The agreement summary seemed to answer that concern. “At no time in the future shall any Botetourt County generated waste rates exceed the Roanoke Valley Resource Authority rates,” the summary says, adding, “The Botetourt County generated rates shall never exceed waste rates charged for waste generated outside of Botetourt County.
“This will guarantee that Botetourt has a reasonable rate into the future with regard to other regional localities.”
The proposed agreement does not control tipping fees for solid waste generated outside the county, according to the agreement.
The rate was set at $49.50 per ton to dump at the landfill for the life of the landfill; $5.50 less than what WVRA currently charges for Botetourt garbage.
If the transfer station opens, the tipping rate will go to $55 per ton. An escalation clause based on the Consumer Price Index allows the tipping rate to increase up to 2.5 percent per year; however, the rate cannot exceed what the WVRA charges.
Under the proposed agreement, County Waste will lease and operate the county landfill to conclude filling and capping the open cells by dates established by the Department of Environmental Quality— currently, the first has to be closed by December 31, 2020.
County Waste will also close the landfill at no cost to the county and provide a one-year warranty on the closing.
The county will provide a Weigh Master when the landfill opens as a way to review contents and to provide third party weight tickets for haulers.
The county would continue to operate the Convenience Center where residents and businesses can dump trash at the landfill.
County Waste would also collect a Host Community fee of $1.50 per ton for non-Botetourt trash that goes through the new transfer station. That could amount to as much as $179,000 in current dollars should County Waste maximize its operations at the transfer station.
According to the proposed agreement, the county generates about 40 tons a trash a day. The proposed transfer station will be able to handle 500 tons per day.
According to the summary, there will be no cost for recycling material generated in Botetourt and handled by County Waste. That will save Botetourt $254,000 a year in today’s dollars.
The PPEA came about because the supervisors began looking for a way to deal with its trash when it learned the WVRA was going to require the county to join the authority by June 30, 2019— at an estimated cost of $5 million— to be able to continue to dump at the WVRA transfer station.
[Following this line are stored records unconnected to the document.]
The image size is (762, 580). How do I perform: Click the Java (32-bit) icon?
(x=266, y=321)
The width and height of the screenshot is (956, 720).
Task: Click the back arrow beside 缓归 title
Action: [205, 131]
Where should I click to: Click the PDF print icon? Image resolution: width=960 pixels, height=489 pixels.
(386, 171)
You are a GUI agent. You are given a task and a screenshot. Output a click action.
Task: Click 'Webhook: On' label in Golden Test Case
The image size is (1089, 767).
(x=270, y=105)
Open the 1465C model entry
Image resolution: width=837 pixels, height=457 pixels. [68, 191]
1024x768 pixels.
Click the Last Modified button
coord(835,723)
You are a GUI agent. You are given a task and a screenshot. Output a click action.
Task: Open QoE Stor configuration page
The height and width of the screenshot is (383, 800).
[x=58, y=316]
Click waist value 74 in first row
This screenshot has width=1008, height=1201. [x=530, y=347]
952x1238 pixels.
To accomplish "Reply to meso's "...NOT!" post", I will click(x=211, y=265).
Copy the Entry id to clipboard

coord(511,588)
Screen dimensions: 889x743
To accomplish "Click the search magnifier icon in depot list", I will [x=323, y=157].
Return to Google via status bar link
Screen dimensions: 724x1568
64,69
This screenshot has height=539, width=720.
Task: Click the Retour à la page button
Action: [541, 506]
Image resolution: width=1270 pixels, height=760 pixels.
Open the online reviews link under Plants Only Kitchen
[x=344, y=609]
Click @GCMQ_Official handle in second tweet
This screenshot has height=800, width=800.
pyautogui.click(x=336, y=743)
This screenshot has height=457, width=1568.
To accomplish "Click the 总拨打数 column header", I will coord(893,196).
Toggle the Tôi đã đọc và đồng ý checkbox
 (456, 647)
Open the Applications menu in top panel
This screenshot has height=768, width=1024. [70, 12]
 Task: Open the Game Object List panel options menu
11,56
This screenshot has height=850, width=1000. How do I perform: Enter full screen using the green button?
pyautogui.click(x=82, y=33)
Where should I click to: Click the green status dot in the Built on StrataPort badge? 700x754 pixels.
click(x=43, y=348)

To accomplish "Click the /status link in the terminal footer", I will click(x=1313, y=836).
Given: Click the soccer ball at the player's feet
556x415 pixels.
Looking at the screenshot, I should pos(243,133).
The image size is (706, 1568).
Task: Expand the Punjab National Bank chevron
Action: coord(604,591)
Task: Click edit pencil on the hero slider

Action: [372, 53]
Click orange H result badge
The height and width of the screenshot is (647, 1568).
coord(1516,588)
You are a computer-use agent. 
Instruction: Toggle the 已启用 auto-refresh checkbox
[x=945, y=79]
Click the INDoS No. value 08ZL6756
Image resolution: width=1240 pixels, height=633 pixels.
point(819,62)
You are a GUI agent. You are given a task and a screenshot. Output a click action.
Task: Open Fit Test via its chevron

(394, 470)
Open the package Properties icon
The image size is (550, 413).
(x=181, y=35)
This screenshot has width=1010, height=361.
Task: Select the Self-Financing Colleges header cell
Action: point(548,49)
The county was also facing closing and capping two cells at the landfill at an estimated cost of nearly $3 million.
Last year, the supervisors formed a committee to consider its options and that committee recommended essentially reopening the landfill, setting new tipping fees, having county trash hauled to the landfill again and trying to produce enough revenue to offset closing and capping the landfill.
The board adopted that plan in November 2017, but it did not deal with long-range plans for disposing of county trash. Then, the supervisors received the County Waste PPEA proposal in March of this year.
According to the agreement summary about the County Waste proposal, the county would save the $5 million buy-in to join the RVRA (although the authority dropped that requirement in its PPEA proposal), $3 million in landfill closure costs and $254,000 a year in recycling costs ($10 million over the life of the possible 40 year agreement). The county could also receive more than $3 million in Host Community revenues over the length of the contract.
County Waste has operations in other locations in Virginia and Pennsylvania.